From Read/WriteWeb by Josh Catone
The small company knew it was useful to gather user feedback, but needed to figure out a way to distill suggestions from their more than 1 million users down to only the best and most popular. "We initially ran a public feedback site that worked well for gathering and prioritizing this feedback," said Petersen. "Over time we developed the Should Do This concept and thought the application would be applicable as a suggestion box for just about any company, non-profit, city, person or thing - not just 43 Things."
Indeed, Robot Co-op eats their own dog food and is using Should Do This to gather user feedback for their existing web sites, including 43 Things, 43 Places, and even Should Do This itself.

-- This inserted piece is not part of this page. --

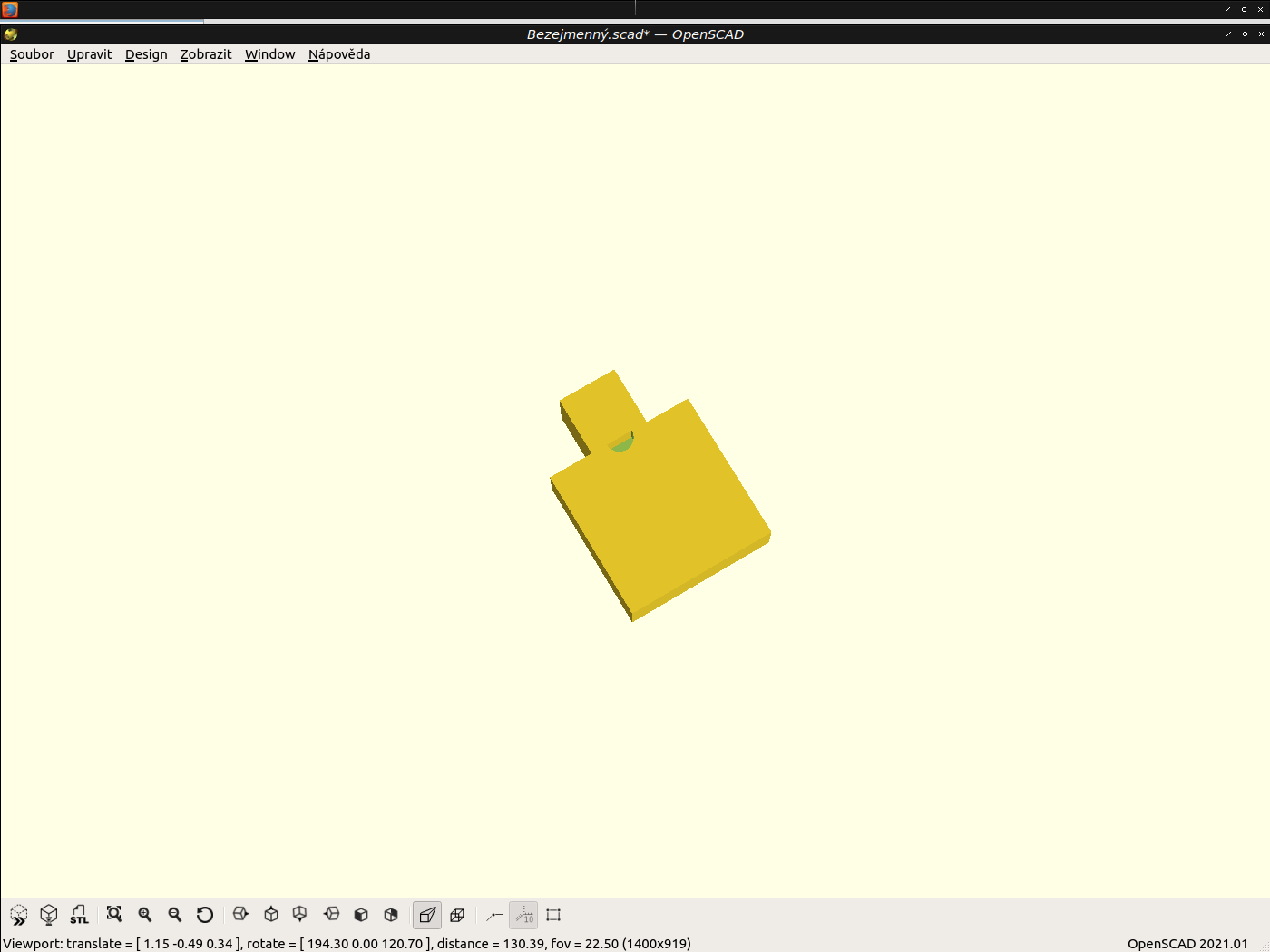Switch to back view
1270x952 pixels.
[391, 915]
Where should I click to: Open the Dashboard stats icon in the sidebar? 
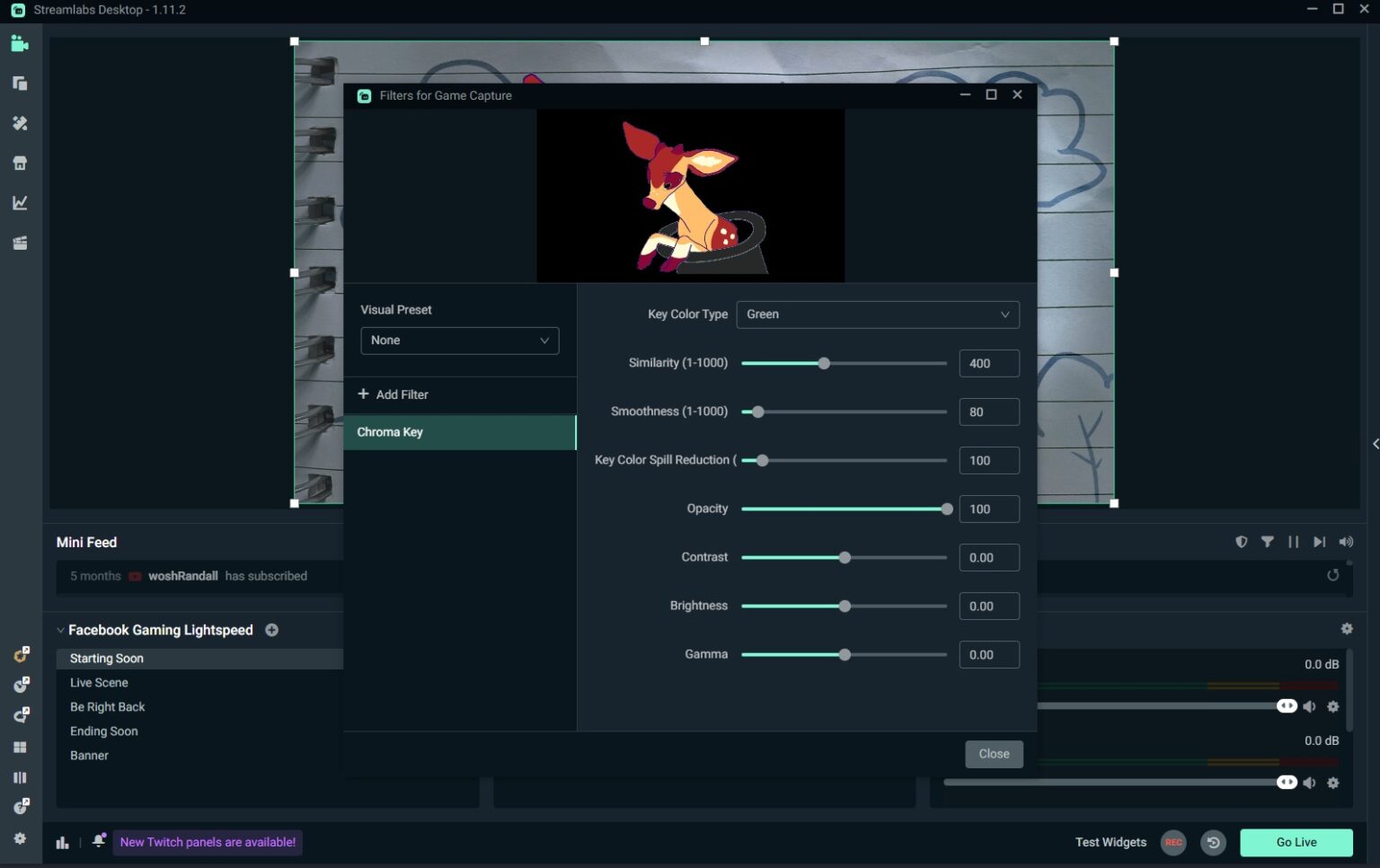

Like other Robot Co-op sites, Should Do This is dead simple. Users enter suggestions into two text boxes in the form of "BLANK should BLANK," as in, MySpace should release an API . Users can then agree or disagree with suggestions, vote on how likely they are to actually happen, vote on when they might happen, and leave comments or reasons why or why not something should be done.
Their monetization strategy -- a combination of contextual text ads and paid suggestion boxes -- is a smart one. In the past year, both Dell and Yahoo! have experimented with Digg-style community voting for gathering sugestions from users. Should Do This offers another innovative option for companies to manage user suggestions and sort the good from the bad.